William Clarke (22 November 1852 - 8 May 1901) was a British socialist activist, prominent in the Fabian Society.

Born in Norwich, Clarke worked as a clerk before attending the University of Cambridge. He then worked as a journalist, first for local newspapers, then in London, and as a foreign correspondent for some American publications. This led him to specialise in writing about American politics and literature, and he went on several lecture tours of the United States.

Clarke joined the Fabian Society in 1886, and served on its executive committee from 1888 until 1891, and as one of the society's first trustees. He lectured on "the industrial aspect of socialism", in particular as part of a tour of Lancashire, and this was published as part of the Fabian Essays, the only article in the volume to take an explicitly Marxist approach. He wrote an early history of the society in 1894, published in the American edition of Fabian Essays.

In 1892, the society with which Clarke had invested his savings collapsed, and he lost his money.
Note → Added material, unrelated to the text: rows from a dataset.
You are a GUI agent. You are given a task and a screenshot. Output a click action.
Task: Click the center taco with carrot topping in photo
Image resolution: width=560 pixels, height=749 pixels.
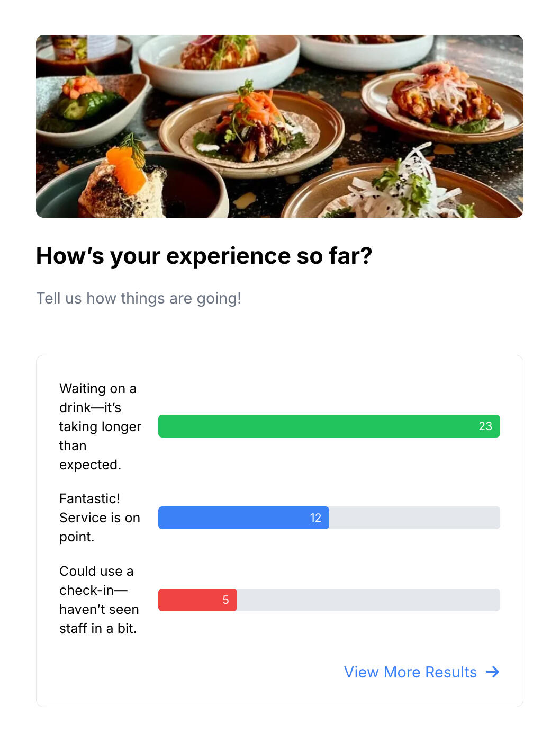[x=251, y=130]
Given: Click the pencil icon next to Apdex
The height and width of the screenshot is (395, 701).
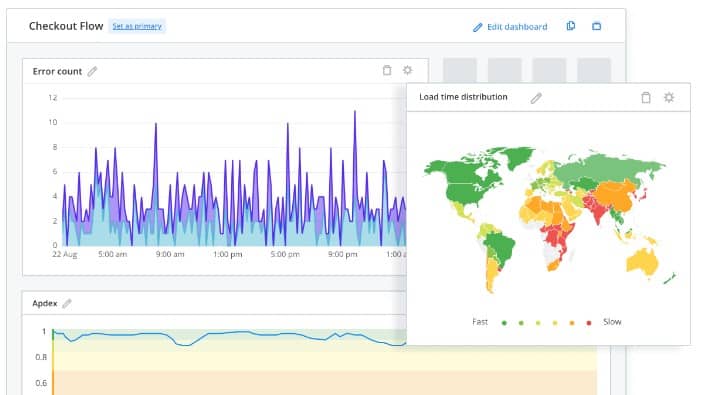Looking at the screenshot, I should coord(67,303).
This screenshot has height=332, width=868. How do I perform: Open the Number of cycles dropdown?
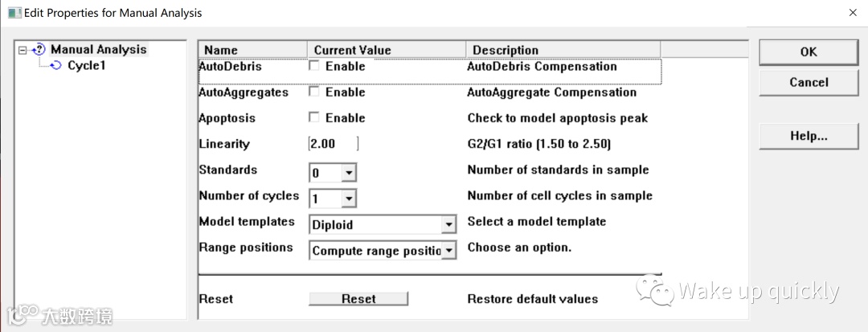tap(348, 199)
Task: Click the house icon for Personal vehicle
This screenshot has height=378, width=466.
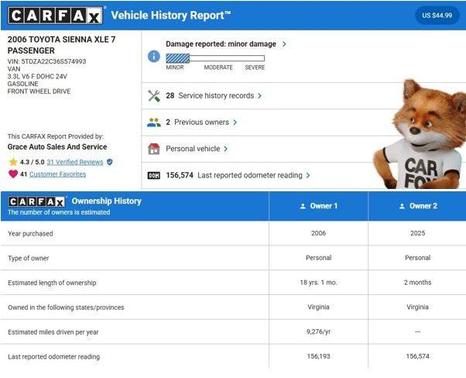Action: click(x=154, y=149)
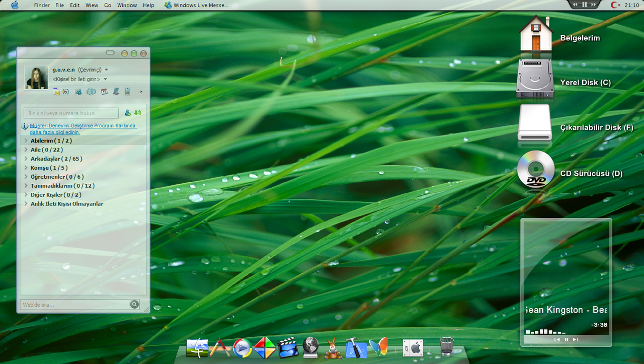Open the CD Sürücüsü (D) drive
The image size is (644, 364).
coord(536,170)
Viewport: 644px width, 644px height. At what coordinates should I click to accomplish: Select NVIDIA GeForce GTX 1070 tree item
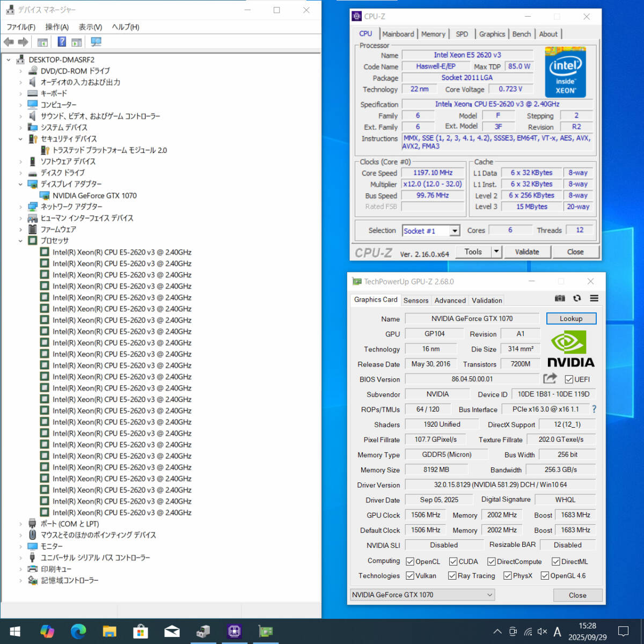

His health also declined, and he gradually moved away from socialism, resigning from the Fabian Society in 1897. He worked for the Daily Chronicle for much of the decade, but resigned in 1899, on the grounds that he supported the Boers in the Second Boer War. He launched The Progressive Review in 1897, but it did not succeed, and so he instead wrote for The Spectator and The Economist.

Clarke suffered from poor health for many years, relating to diabetes. In 1901 he went on a tour of Herzegovina, dying in Mostar.